In dealing with Russia and China, President Obama leaves his successor with a much stronger strategic foundation than is commonly perceived, argues Michael O'Hanlon. “No-drama Obama” had more wisdom about the virtues of patient, firm, yet quiet and non-escalatory methods than most other American politicians or strategists. This piece originally appeared on The National Interest.
On the 2016 presidential campaign trail, President Barack Obama’s foreign policy came under severe criticism from multiple quarters. He was accused of being soft on China, giving a green light to Putin’s adventures in Ukraine and Syria, negotiating a poor nuclear deal with Iran, floundering in the Middle East in general. Philosophically, he was said not to understand American exceptionalism, to apologize excessively for the past mistakes of the United States, and to go wobbly in the use of force.
Some changes are overdue, it is true. On Syria, Libya and North Korea, in particular, the United States and its partners have been struggling mightily in their efforts to address terrorism, civil war and nuclear dangers.
But on dealing with the two most powerful and potentially threatening countries of all, Russia and China, President Obama leaves his successor with a much stronger strategic foundation than is commonly perceived. “No-drama Obama,” as he was nicknamed early in his presidency, had more wisdom about the virtues of patient, firm, yet quiet and non-escalatory ways of handling a resurgent Russia and a rising China than most other American politicians or strategists. It is important that his successor, and the new Congress, think twice before rushing to replace such approaches with much more muscular and confrontational strategies that could easily do more harm than good.
Russia and China are far from saintly; President Vladimir Putin in particular is petulant and ruthless. But the recent transgressions of these two great nations are relatively modest by the standards of revanchist powers throughout history. Russia has snatched parts of Ukraine and Georgia, and intervened in Syria. But the land grabs were modest in scale, and the Russian move into Syria occurred only after the United States and its allies had floundered there for more than four years. For its part, China has reclaimed three thousand acres of what were previously sandbars and small islands in the international waterways of the South China Sea, while positioning the occasional warship or coast guard vessel in a menacing way near various neighbors. But the reclaimed land was uninhabited, and the warships haven’t been firing shots in anger.

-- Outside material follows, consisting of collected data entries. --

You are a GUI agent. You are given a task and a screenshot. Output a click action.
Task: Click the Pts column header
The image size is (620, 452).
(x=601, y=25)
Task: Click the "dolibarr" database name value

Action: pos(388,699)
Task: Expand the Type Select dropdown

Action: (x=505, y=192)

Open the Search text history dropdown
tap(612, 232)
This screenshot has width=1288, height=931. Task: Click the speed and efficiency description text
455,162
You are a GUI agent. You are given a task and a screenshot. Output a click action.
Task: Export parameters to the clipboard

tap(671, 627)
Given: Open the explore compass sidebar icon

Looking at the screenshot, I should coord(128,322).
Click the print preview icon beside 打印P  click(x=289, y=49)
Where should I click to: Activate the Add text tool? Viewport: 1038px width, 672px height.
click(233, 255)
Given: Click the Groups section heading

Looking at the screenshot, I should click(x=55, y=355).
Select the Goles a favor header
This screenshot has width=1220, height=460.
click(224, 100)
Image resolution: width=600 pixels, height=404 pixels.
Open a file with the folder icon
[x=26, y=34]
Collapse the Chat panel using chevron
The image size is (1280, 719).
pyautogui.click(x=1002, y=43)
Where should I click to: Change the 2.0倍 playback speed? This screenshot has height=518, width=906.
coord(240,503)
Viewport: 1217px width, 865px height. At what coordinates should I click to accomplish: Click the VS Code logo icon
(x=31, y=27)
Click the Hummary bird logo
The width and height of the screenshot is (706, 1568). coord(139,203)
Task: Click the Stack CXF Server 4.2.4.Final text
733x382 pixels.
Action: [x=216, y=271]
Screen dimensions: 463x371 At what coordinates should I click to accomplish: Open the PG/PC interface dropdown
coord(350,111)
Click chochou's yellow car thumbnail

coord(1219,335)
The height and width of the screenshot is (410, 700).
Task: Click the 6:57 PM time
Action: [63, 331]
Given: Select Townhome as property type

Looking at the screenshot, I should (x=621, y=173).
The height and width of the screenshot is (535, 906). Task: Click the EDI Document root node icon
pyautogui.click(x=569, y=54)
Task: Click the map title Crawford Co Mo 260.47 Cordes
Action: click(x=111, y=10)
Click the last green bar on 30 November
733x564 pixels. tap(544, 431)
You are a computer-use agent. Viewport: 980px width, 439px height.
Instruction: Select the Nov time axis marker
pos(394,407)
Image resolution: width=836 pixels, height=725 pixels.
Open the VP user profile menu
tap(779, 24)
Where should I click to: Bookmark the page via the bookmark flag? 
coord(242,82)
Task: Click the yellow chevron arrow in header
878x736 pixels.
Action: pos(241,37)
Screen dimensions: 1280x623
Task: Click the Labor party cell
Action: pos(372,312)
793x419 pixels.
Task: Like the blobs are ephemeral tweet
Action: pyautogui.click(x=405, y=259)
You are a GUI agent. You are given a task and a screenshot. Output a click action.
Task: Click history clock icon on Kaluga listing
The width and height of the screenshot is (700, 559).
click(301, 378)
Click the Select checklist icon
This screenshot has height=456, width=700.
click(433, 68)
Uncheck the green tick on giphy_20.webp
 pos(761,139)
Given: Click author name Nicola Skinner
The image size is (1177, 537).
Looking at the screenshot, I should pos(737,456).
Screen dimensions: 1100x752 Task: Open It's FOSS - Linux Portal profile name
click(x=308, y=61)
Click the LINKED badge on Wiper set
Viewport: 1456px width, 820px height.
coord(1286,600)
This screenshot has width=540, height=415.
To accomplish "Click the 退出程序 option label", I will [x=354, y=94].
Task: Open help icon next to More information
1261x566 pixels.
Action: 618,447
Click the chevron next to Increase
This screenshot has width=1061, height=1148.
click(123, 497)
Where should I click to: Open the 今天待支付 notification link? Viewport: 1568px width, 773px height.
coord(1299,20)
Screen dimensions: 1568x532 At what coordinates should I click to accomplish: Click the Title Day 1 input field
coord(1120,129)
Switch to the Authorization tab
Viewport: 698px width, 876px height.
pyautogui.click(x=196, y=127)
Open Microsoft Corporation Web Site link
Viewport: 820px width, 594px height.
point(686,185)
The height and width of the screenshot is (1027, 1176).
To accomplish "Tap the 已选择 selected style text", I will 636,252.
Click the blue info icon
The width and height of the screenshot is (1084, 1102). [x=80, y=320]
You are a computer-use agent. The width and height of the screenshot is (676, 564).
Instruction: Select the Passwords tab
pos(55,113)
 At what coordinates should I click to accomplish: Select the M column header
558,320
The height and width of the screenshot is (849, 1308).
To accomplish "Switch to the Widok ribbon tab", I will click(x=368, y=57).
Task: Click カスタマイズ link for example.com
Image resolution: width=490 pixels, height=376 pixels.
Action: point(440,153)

None of this behavior is good; none is benign. Small aggressions could foreshadow larger and bloodier ones. But it is far from clear that the best way to address these recent dynamics is to get in the face of President Xi Jinping of China or President Putin.
The United States should not, of course, let Russia and China simply have their way in these faraway lands. That would be unfair to other countries and their interests, and deleterious to the integrity of the international order. But under Obama, the United States has not simply stood by. Although his administration was sometimes too slow to act, it ultimately did what was most clearly needed in each place—without overdoing it, given that no American territory, allied commitments or core national interests were directly threatened.
Obama worked with the European Union to place targeted sanctions on Russia that, along with recent falls in global oil prices, have put that country into a two-year recession. Putin may not care in the short term, but he ignores this economic trend at his own political peril. Meanwhile, a simmering conflict continues in eastern Ukraine, but it has not escalated or expanded for roughly two years. And Obama, through this past summer’s Warsaw Summit, led a decision by NATO to shore up the alliance’s commitment to all of its eastern member states, including Estonia, Latvia, Lithuania and Poland. NATO is now deploying several thousand troops spearheaded by American contingents to this key region. Whether one favored NATO expansion in the first place or not, it is of paramount importance that the United States and other allies leave no doubt in anyone’s mind about NATO’s core promise and purpose—that an attack on one member is an attack on all. Obama has signaled that loud and clear.
In regard to China and specifically the South China Sea, Obama has firmly sustained two core principles. One is freedom of navigation in the open seas. To demonstrate its resolve, the United States has used Navy ships to conduct freedom of navigation exercises near islands and rocks that China claims, in places China would prefer we not sail. The second fundamental principle is that force must not be used to settle disputes. China has indeed been strong-arming and intimidating people. But it has not been shooting them or invading their main territories.
It is true that Obama’s “Russia reset” policy largely failed—just as President Bush’s effort to see into Vladimir Putin’s soul and find a man he could work also foundered. Under Bush, Putin invaded Georgia; under Obama, he grabbed Crimea and stirred up conflict in eastern Ukraine. I fault Putin more than either Bush or Obama for these unfortunate outcomes. It is also true, for example, that China’s military budget doubled under Obama, from about $100 billion a year to $200 billion. But it had also doubled under Bush (from about $50 billion to $100 billion). But calm, calculated, proportionate responses are a far more sober way to handle the kinds of disputes we have had of late with these two potentially dangerous countries than any alternative. We have lots to fix in American foreign policy, to be sure. But some strong foundations are in place for the forty-fifth president and 115th Congress to build upon, as well.